> **EXCERPT PROVIDED**:

Seeing hands and the world outside

G. E. Moore thought this simple sight could be the start of a proof of the real world.

One of the most famous debates about transmission comes from G. E. Moore (1873–1958). Moore thought he could prove that an external world — a world of physical objects outside his mind — exists just by holding up one hand. His argument went like this:

  • Premise: Here is a hand.
  • Conclusion: There is a material world (because a hand is a material object in space).

Is this a good proof? Philosophers disagree. Many, including Wright, think Moore’s argument fails to transmit justification. The reason: your evidence that you see a hand — say, that your visual experience is as if of a hand — can give you a reason to believe there really is a hand only if you already have an independent reason to believe that you’re not in a dream, a computer simulation, or some other hand-illusion scenario. In other words, you’d need to already accept the conclusion (or at least rule out skeptical alternatives) before your experience could even count as a reason for the premise. The argument is stuck again.

Wright calls some propositions cornerstones — bedrock claims that must be accepted before your ordinary evidence for everyday beliefs can even get started. For physical-object beliefs, the claim “There is an external world” (or at least “I’m not being deceived by an evil demon”) is a cornerstone. He thinks you can have a special, non-evidential kind of rational trust — an entitlement — to accept such cornerstones, even though you can’t prove them with evidence without going in a circle.

Other philosophers, like James Pryor (born 1968), take a different line. According to a view called dogmatism, your perceptual experience — seeing a hand — gives you immediate, basic justification that doesn’t require you to already believe you’re not in the Matrix. On this picture, Moore’s argument does transmit justification from the premise to the conclusion. But the dogmatist still thinks Moore’s proof won’t convince a skeptic, because anyone who doubts the conclusion will simply reject the premise as unjustified in the first place. So the argument might be epistemically fine but dialectically useless — like shouting facts at someone wearing earplugs.

> **DATA**:
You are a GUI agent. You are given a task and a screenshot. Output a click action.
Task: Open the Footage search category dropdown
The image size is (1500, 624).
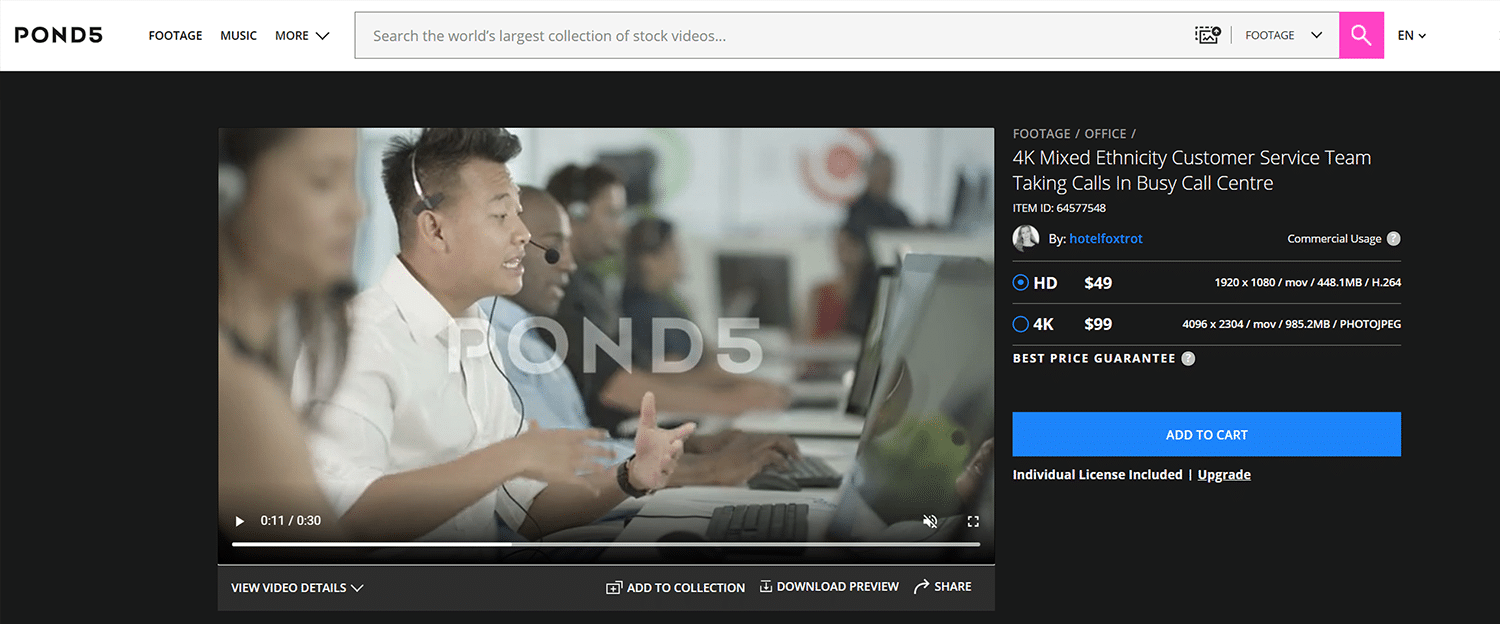[x=1284, y=36]
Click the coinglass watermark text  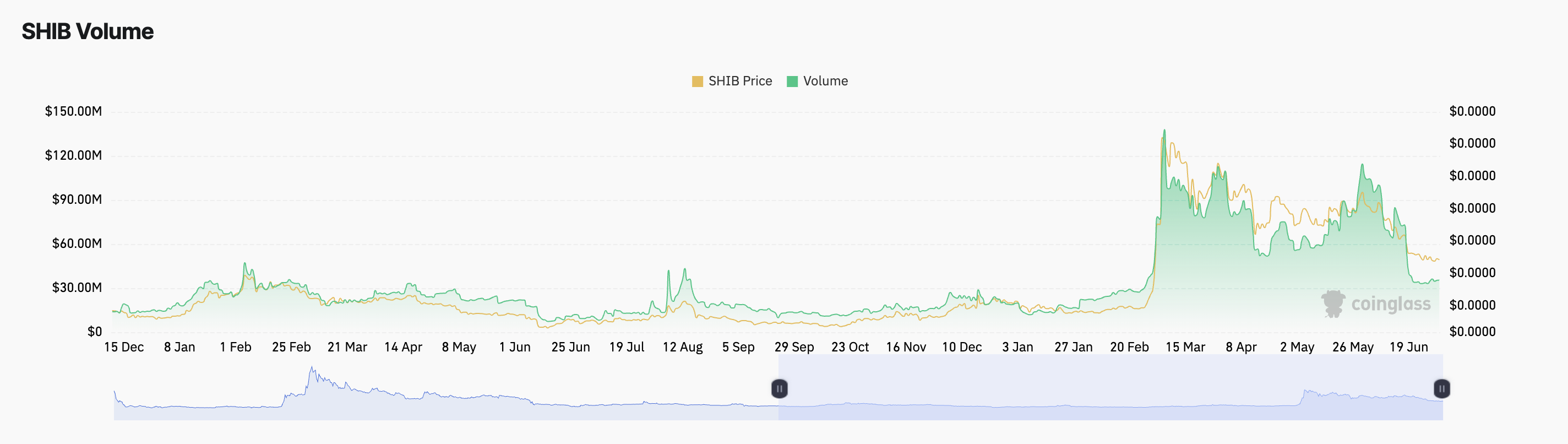point(1391,304)
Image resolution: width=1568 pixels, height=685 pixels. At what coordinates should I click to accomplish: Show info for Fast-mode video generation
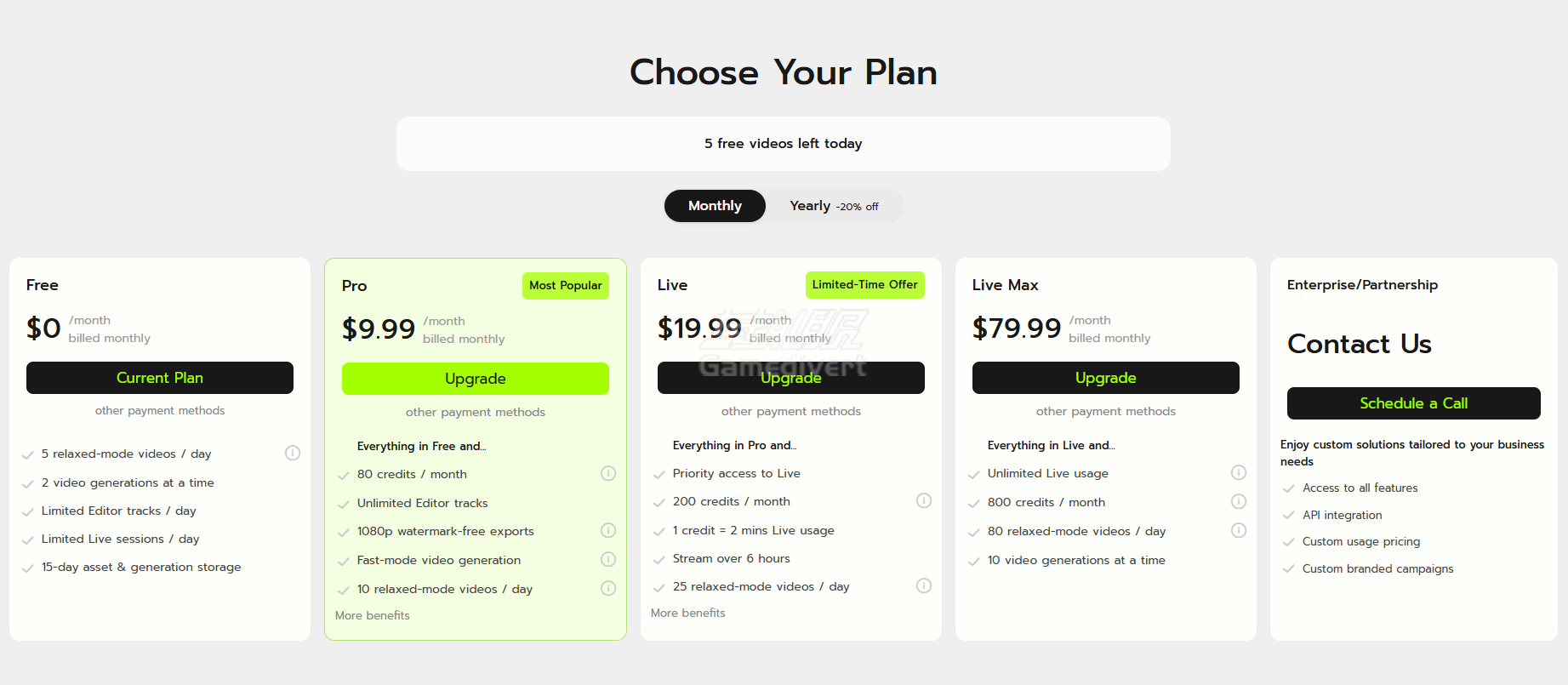608,559
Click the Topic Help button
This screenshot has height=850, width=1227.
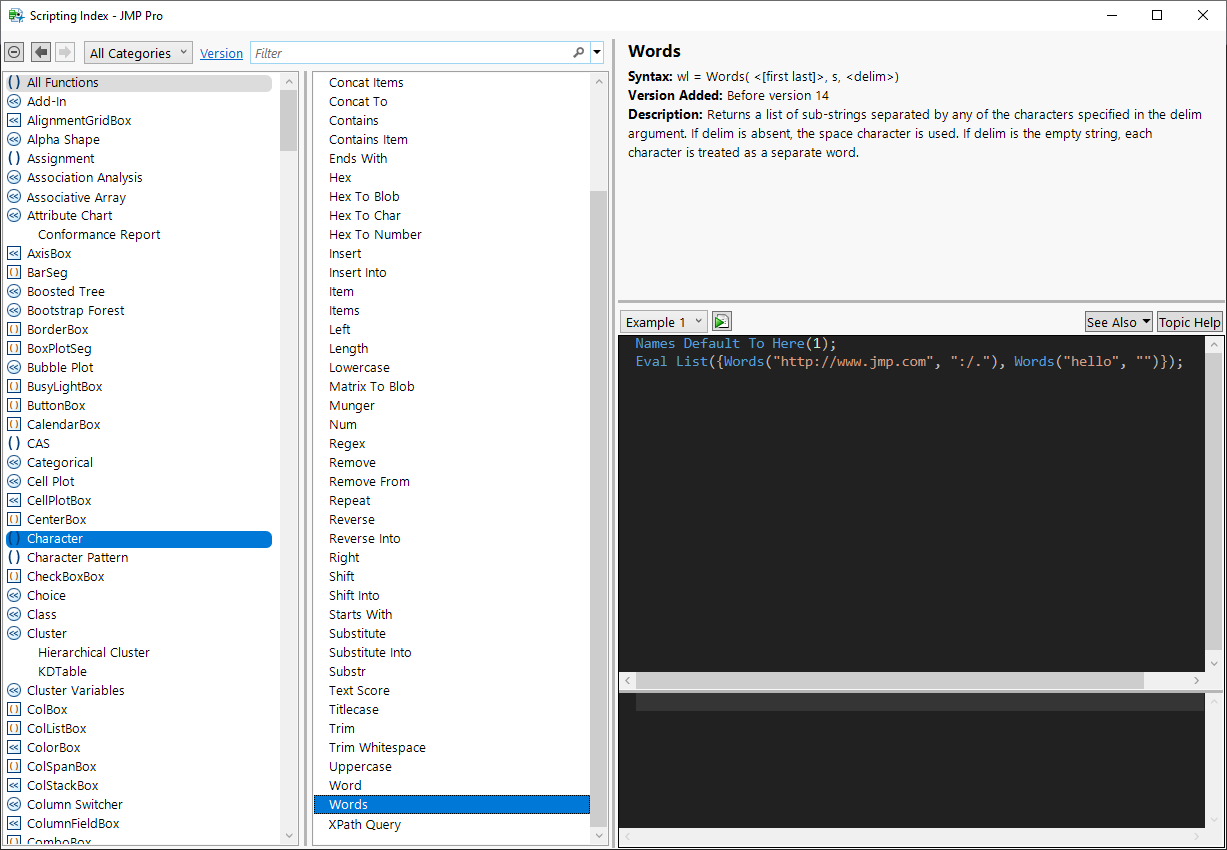[x=1189, y=322]
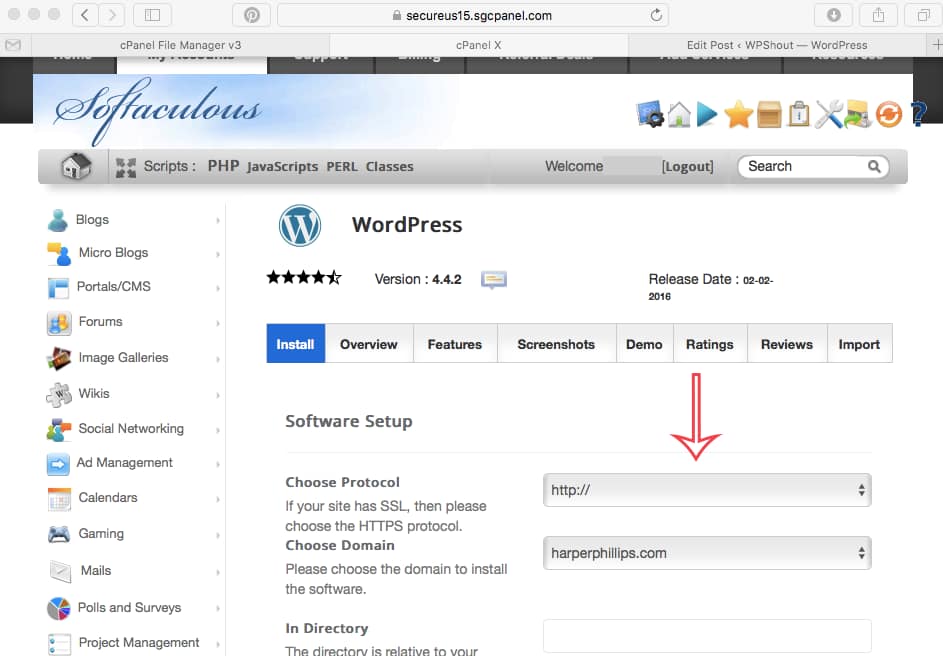The image size is (943, 656).
Task: Open the Choose Domain dropdown
Action: (706, 553)

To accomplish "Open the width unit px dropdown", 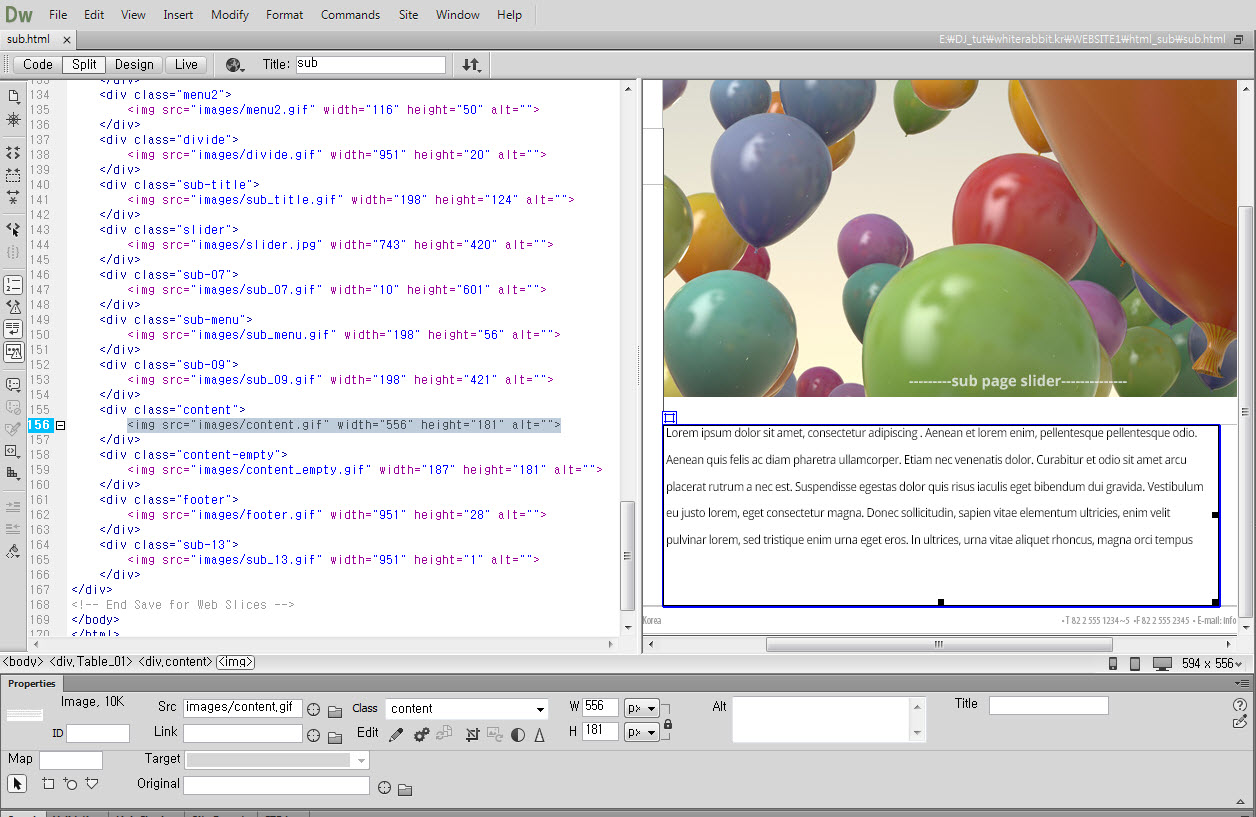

> **TASK PROMPT**: Carry on the text about Moore's hand proof beyond the place it stops. The material that comes after the text is not needed.

> **TASK RESPONSE**:
Why it still matters to you

When you reason from a photo to a conclusion about where your friend is, your justification might have to sneak past similar traps.

You might wonder, “Who cares if a reason travels or gets stuck? I know when I’m thinking clearly.” But the same pattern lurks in everyday reasoning. Suppose your friend tells you over text that they’re at the library, and you conclude they must be in town. Your justification from the text depends on your already trusting that your friend isn’t playing a prank or using a fake location. If you had to prove they’re in town to a skeptical parent who doesn’t trust screenshots, you might find yourself going in a circle.

The transmission puzzle also touches something bigger. When you reason, “I think about water; therefore I’ve had contact with water” — an argument some philosophers have used to study whether we can know the outside world from our thoughts alone — the same kind of circularity pops up. You might need independent knowledge about water already to even have the thought you’re starting with.

So next time you build a chain of reasoning, ask yourself: is my reason for the first step already leaning on the finish line? If you need the last claim to be true before you can trust your first clue, then your proof might be less straightforward than it seems. That doesn’t mean you don’t know that you have hands or that you’re not in Scotland. It just means some paths in reasoning are one-way streets — and some are dead ends.

Think about it

  1. If you see a photo of your friend holding a birthday cake, does that give you a reason to believe they celebrated a birthday — or would you first need to be sure the cake wasn’t just a prop for a joke?
  2. Can you think of a time you trusted an argument, but later realized you had to already accept the conclusion before the evidence could count? What would that mean for whether the argument was a good proof?
  3. Suppose a brain scientist could make you perfectly hallucinate a hand. If you really were seeing a real hand, could you prove you weren’t in the scientist’s lab just by looking? Why or why not?